Working with community organizations “on the ground” allows us to bring research closer to the real-life impacts of brain disorders. These relationships help OBI better understand what is working, and what resources Ontarians wish they could access. An example is OBI’s GEEK Program that supports community-led programs to evaluate their work so they can spread and scale their impact. Currently, in its third round, OBI-GEEK has leveraged $1.7M through follow-on funding – nearly a 3:1 return on investments allowing these frontline community groups to expand their programs and services to help more people.

These examples are indicative of OBI’s success, but more importantly, they tell a story of the great work happening here in Ontario. The current pandemic may have dramatically altered our lives, with offices closed and remote workplaces established – but our commitment to advancing brain health did not falter.

Our strategic contributions to support groundbreaking research, help foster and build a neurotech cluster and in promoting community care not only bring us closer to our end goal – they have allowed us to make significant contributions towards the growth of the province’s economy, and in maximizing our efforts to improve brain health in Ontario and beyond.

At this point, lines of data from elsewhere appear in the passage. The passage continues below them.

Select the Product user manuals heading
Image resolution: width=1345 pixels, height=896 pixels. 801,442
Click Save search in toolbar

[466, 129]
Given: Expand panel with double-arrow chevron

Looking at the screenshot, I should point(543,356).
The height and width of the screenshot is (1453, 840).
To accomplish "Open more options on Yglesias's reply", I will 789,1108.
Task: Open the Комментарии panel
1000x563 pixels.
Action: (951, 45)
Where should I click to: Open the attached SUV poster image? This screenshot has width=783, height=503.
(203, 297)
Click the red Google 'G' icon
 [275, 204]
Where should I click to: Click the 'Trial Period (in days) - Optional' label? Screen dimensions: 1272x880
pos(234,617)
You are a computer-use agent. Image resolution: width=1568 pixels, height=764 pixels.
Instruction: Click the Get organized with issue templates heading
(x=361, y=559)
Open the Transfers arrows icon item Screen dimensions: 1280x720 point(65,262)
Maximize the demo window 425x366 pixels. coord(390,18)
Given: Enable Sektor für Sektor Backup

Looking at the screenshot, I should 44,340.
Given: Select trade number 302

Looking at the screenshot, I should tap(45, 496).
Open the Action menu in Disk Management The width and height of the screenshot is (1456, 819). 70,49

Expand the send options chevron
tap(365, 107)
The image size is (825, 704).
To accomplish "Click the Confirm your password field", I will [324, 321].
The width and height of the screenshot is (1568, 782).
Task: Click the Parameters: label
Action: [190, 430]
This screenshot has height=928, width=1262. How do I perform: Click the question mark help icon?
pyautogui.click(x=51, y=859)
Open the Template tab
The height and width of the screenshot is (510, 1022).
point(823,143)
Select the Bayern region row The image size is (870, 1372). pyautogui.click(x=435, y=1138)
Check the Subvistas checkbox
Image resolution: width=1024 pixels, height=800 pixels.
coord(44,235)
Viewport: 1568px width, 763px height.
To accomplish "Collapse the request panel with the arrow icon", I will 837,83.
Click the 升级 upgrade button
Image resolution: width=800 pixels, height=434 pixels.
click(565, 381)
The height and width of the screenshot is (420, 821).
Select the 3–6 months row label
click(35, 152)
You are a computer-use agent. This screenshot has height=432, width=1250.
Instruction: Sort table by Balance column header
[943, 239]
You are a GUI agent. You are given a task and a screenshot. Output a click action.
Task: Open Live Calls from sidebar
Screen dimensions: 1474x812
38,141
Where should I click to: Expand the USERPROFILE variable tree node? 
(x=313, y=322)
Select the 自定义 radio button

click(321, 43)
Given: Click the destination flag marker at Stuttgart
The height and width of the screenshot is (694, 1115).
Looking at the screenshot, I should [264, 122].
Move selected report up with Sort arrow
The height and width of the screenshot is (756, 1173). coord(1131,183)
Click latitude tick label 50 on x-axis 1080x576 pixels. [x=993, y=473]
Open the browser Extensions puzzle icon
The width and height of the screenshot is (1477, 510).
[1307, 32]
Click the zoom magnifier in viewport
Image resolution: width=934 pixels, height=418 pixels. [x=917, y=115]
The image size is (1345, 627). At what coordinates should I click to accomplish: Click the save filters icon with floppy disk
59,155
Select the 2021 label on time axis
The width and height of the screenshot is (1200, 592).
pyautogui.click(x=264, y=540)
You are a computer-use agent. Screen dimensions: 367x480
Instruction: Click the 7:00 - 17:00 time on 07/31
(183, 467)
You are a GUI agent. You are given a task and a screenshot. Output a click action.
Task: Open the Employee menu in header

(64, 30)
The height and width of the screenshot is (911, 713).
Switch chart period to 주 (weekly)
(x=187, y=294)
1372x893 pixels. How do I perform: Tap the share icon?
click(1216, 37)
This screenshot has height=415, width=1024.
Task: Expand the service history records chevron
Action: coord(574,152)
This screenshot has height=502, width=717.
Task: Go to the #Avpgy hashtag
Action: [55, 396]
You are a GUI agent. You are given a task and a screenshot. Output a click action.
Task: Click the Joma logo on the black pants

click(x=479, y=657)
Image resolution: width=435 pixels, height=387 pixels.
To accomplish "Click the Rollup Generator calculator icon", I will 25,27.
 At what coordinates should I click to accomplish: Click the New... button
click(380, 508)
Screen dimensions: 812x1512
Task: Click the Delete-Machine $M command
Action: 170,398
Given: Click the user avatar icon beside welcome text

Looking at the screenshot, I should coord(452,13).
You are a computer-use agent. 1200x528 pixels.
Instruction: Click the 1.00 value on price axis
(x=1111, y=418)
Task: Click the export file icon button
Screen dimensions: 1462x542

“OBI’s end goal of improving brain health, is realized by moving science and innovation from the lab, and into the community. Lab to life, if you will. To truly empower and impact a person’s life, we must offer them the knowledge, tools, and resources to better care for themselves. This approach seems to be working. Building on the government’s investment, OBI has leveraged an additional $327M into its three core pillars of research, commercialization and care, leading to remarkable results.”